* Data for the task *
+ + + + + + +

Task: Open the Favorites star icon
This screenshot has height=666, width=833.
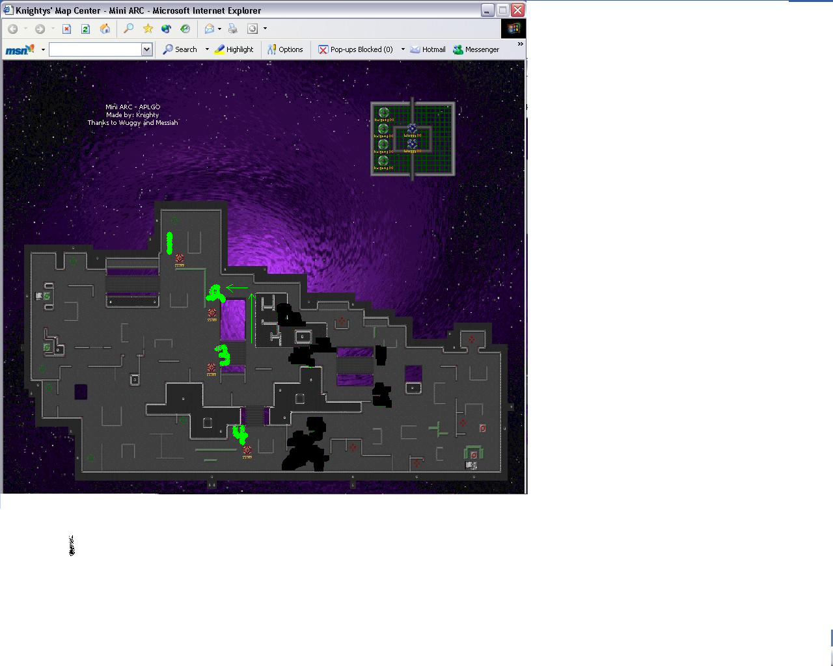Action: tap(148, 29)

+ + + + + + +

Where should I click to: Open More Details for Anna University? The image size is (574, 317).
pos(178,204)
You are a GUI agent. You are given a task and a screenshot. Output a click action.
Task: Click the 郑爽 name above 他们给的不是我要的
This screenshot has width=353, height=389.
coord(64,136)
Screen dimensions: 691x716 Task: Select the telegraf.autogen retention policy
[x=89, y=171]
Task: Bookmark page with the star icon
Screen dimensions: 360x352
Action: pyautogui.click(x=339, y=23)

+ + + + + + +

* Work task *
Which lines of the entries contain "icon"? Count them and write only the number.

* Written response *
2